The first warning sign that has the technicians concerned is the technical indicator coined the
Hindenburg Omen. The Omen, which uses a number of technical data points to predict a potential stock market collapse, was triggered again on last Friday, marking the second time since Aug. 12 that it's made an appearance.
There are several key technical conditions that trigger the Omen:
The daily number of new 52-week highs and the daily number of 52-week lows on the NYSE must both be greater than 79.

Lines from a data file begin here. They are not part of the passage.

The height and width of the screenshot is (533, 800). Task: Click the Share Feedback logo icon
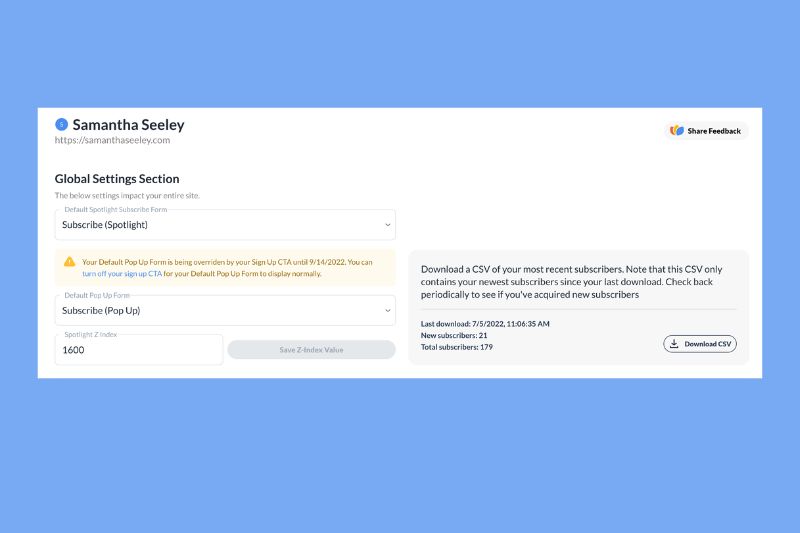coord(677,131)
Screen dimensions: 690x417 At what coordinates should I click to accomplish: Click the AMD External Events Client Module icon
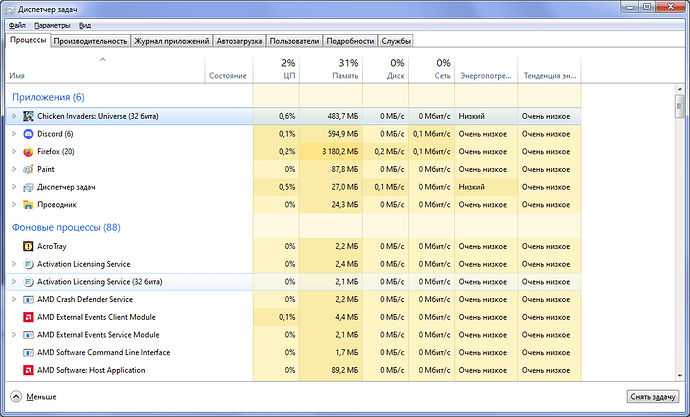coord(28,317)
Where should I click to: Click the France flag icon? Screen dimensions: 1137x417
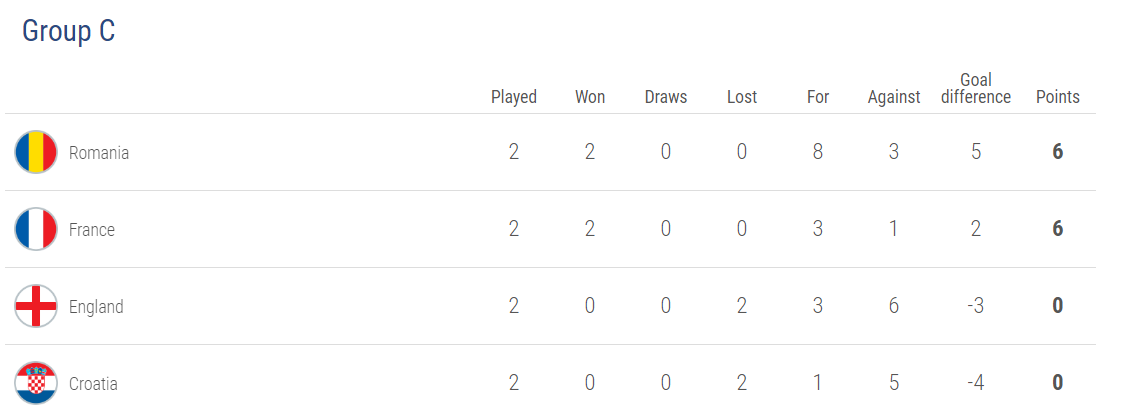[x=36, y=229]
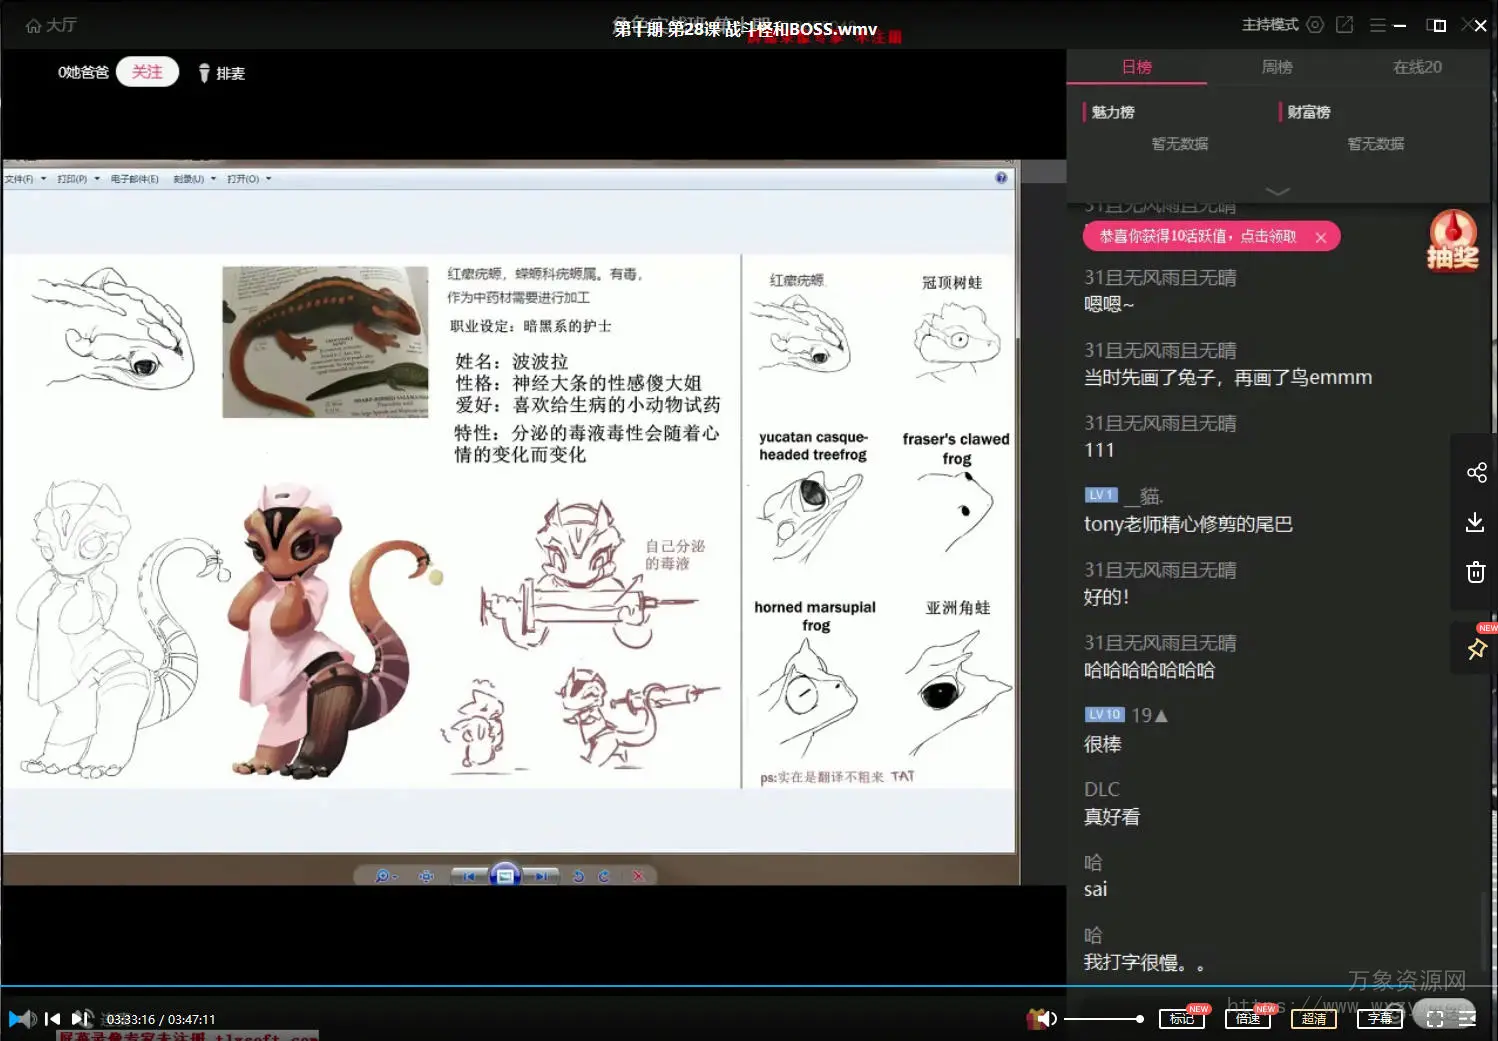Enter fullscreen using the player's fullscreen icon
1498x1041 pixels.
(x=1434, y=1018)

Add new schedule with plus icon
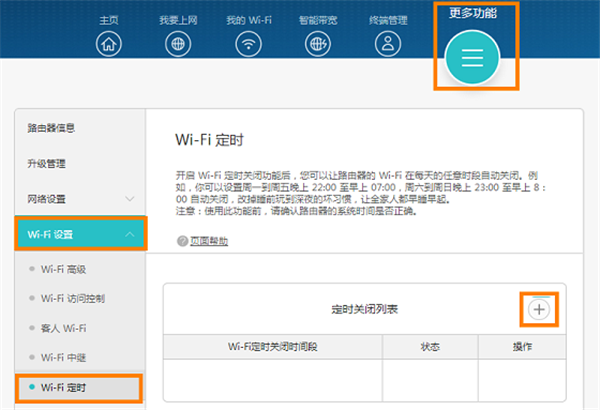point(539,310)
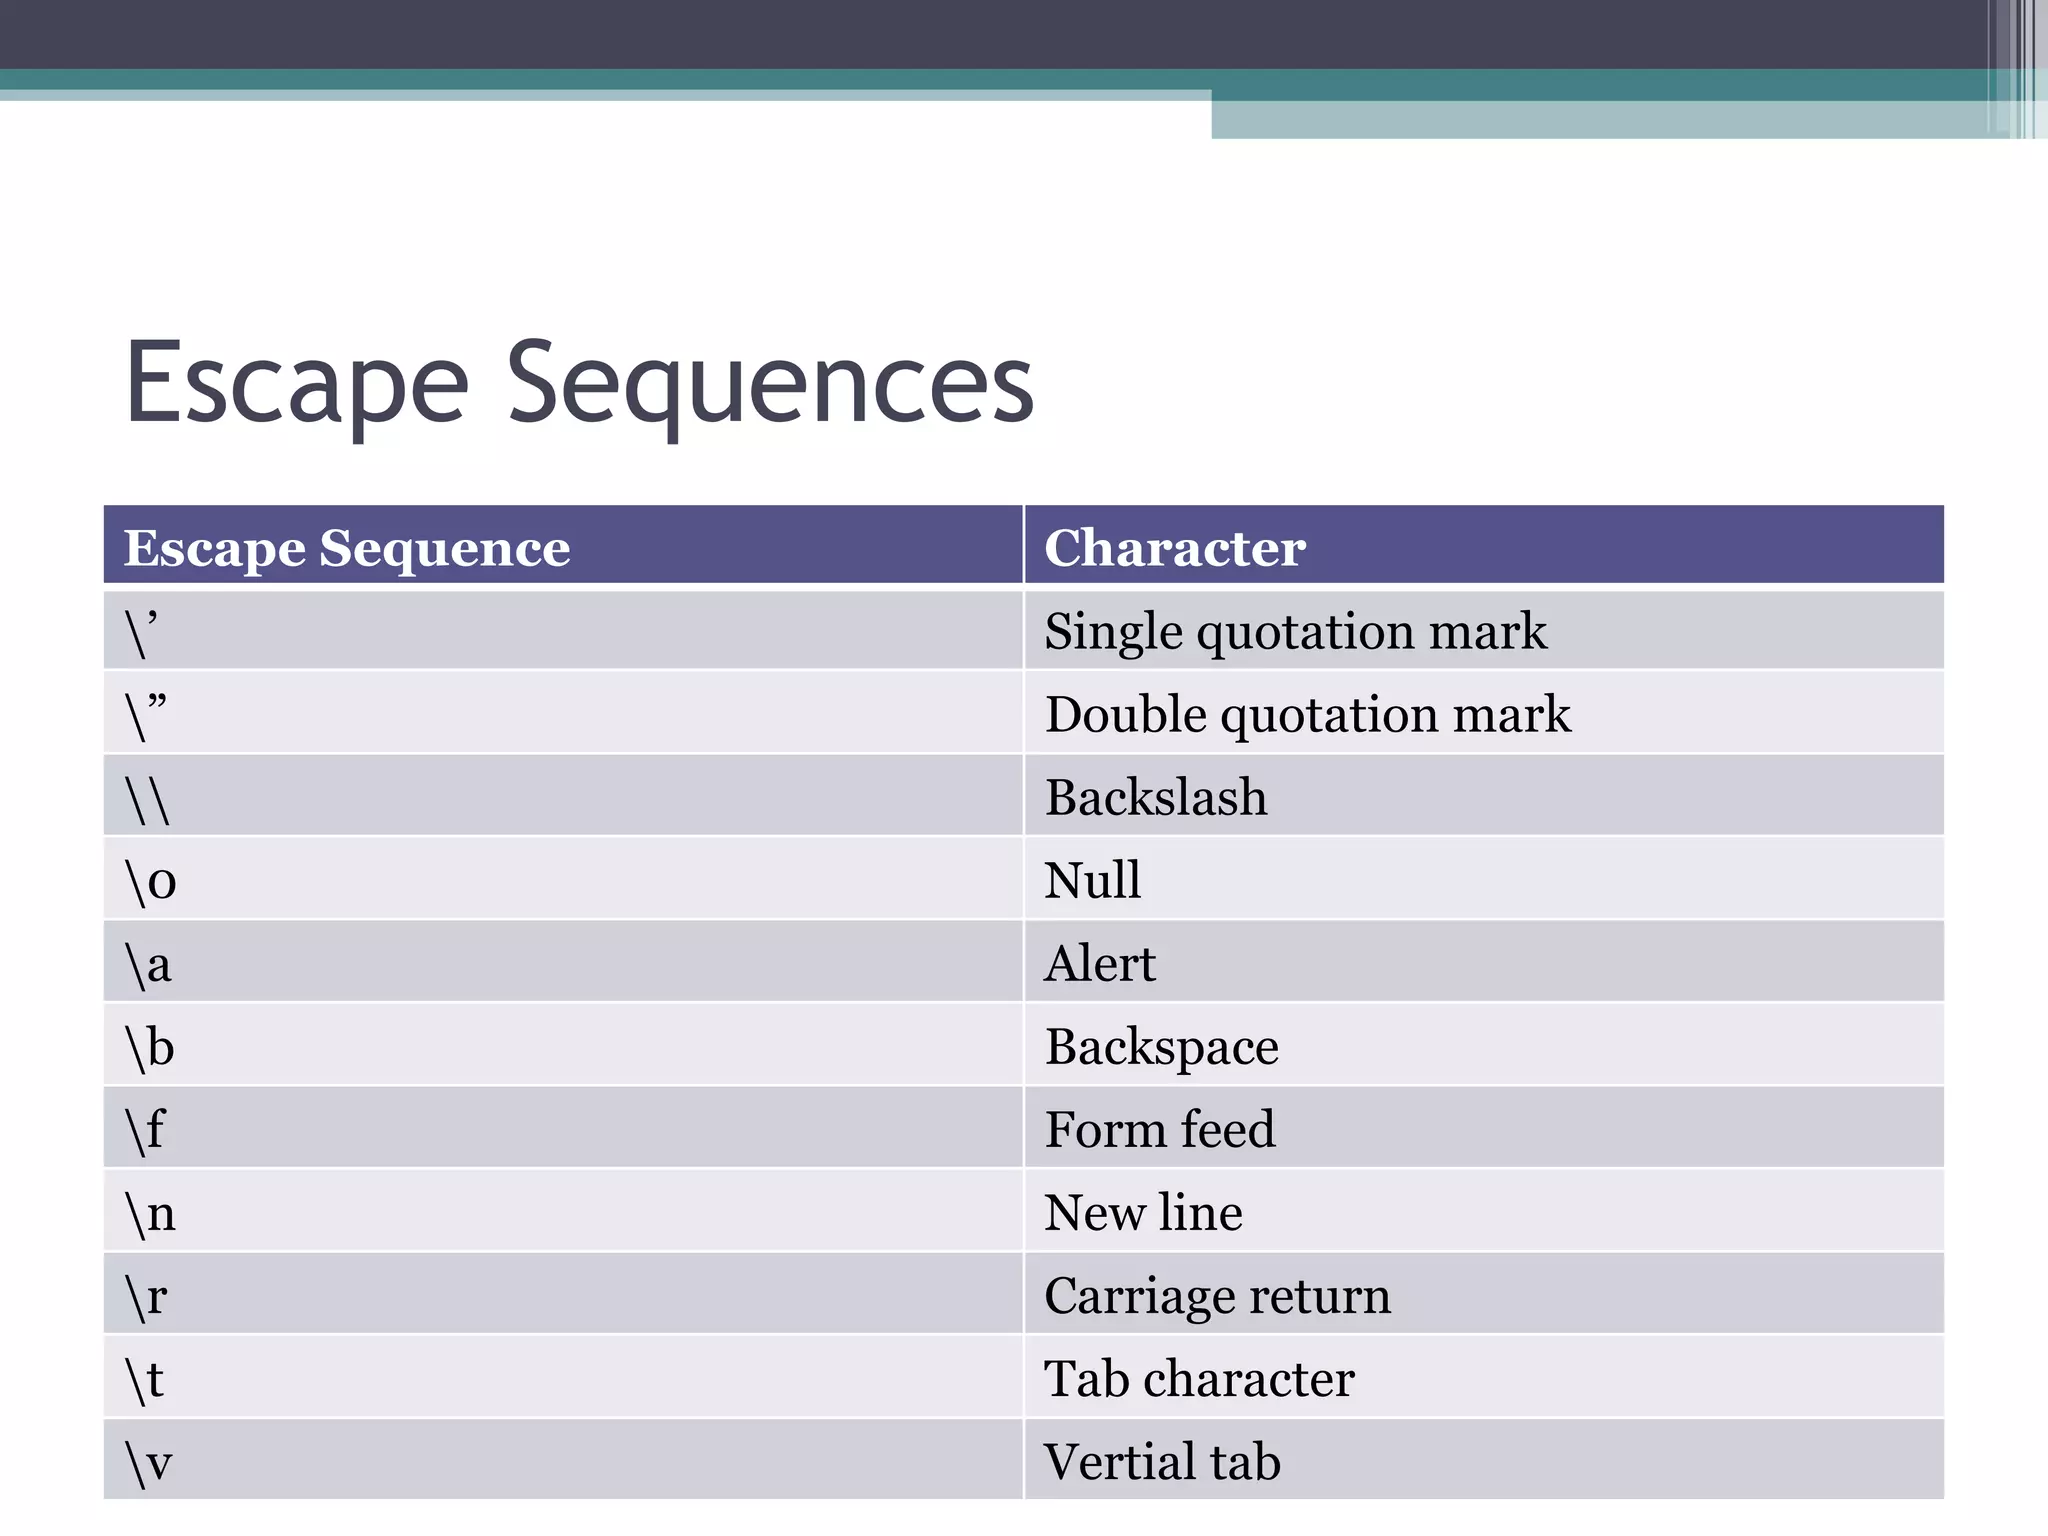
Task: Click the Alert description cell
Action: tap(1099, 963)
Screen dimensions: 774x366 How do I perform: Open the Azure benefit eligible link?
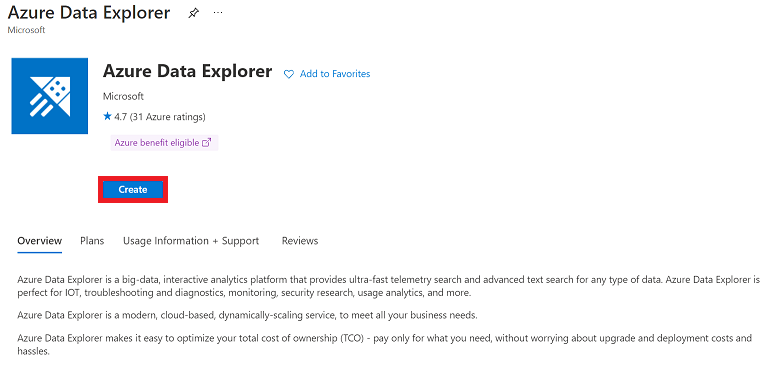(x=157, y=143)
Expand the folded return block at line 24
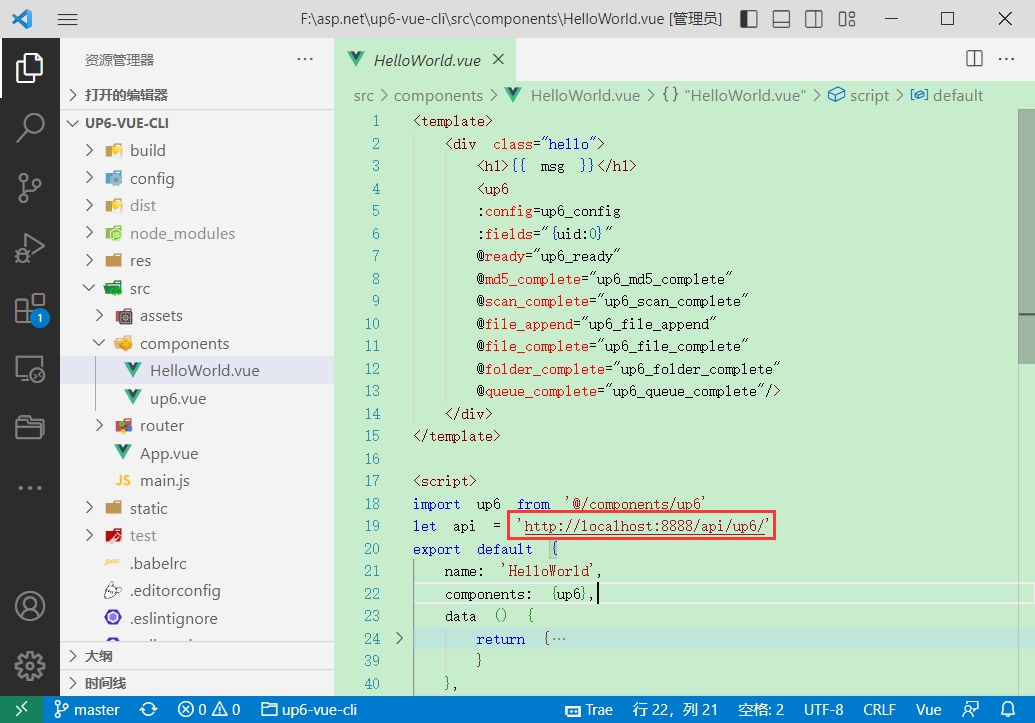 (401, 638)
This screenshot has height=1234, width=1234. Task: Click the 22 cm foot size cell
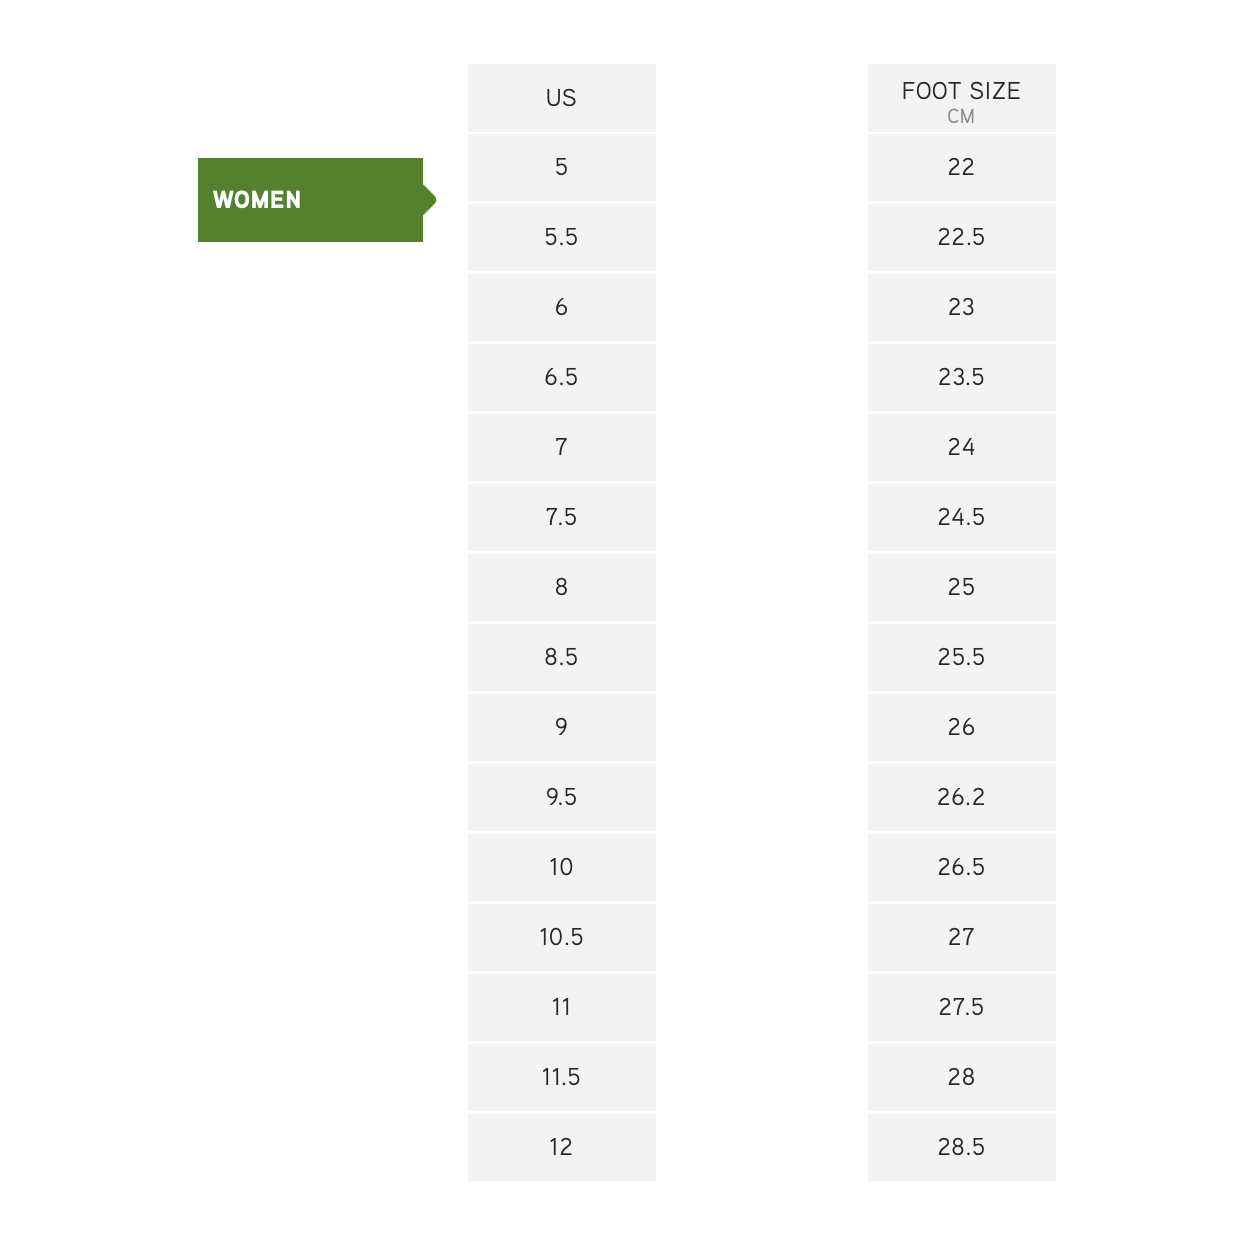click(961, 167)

The daily number of new 52-week highs and the daily number of 52-week lows must both be greater than 2.2% of total NYSE issues traded that day.
The NYSE 10-week moving average must be rising.
The McClellan Oscillator must be negative on the same day.
There number of new 52-week highs must not exceed twice the number of new 52-week lows.
Market-players are worried about the second tripping of this Omen because it has been behind every stock market crash since 1987. (Keep in mind, however, that not every second tripping has been followed by a crash. In fact, a crash has occurred only 25% of the times that a second signal has appeared.) According to the Hindenburg Omen, if a crash is to follow this time, it should occur in the next 40 days.
Even the creator of the Hindenburg Omen, Jim Miekka, a blind mathematician, has made statements to the media recently that he's heeding the warning sign of the Omen and has completely sold all of his stocks. Miekka told the
Wall Street Journal
-- until the Omen was tripped with a second reading, he had planned to stay in the market until the beginning of September.
The second major warning sign that is showing up on the charts is what is called a "head and shoulders" chart pattern. This pattern is regarded as a reversal pattern and is most reliable when seen in an uptrend such as we've had recently in the markets. Currently, the
has formed a left shoulder at the January high and the head at the April high, and the right shoulder is developing right now.
The key levels I think investors should be watching on the S&P are the 1040 and 1010 areas. A break below 1040 would almost certainly set up a test of 1010. A move below 1010 would be very bearish and could setup a large drop towards 950 to 860.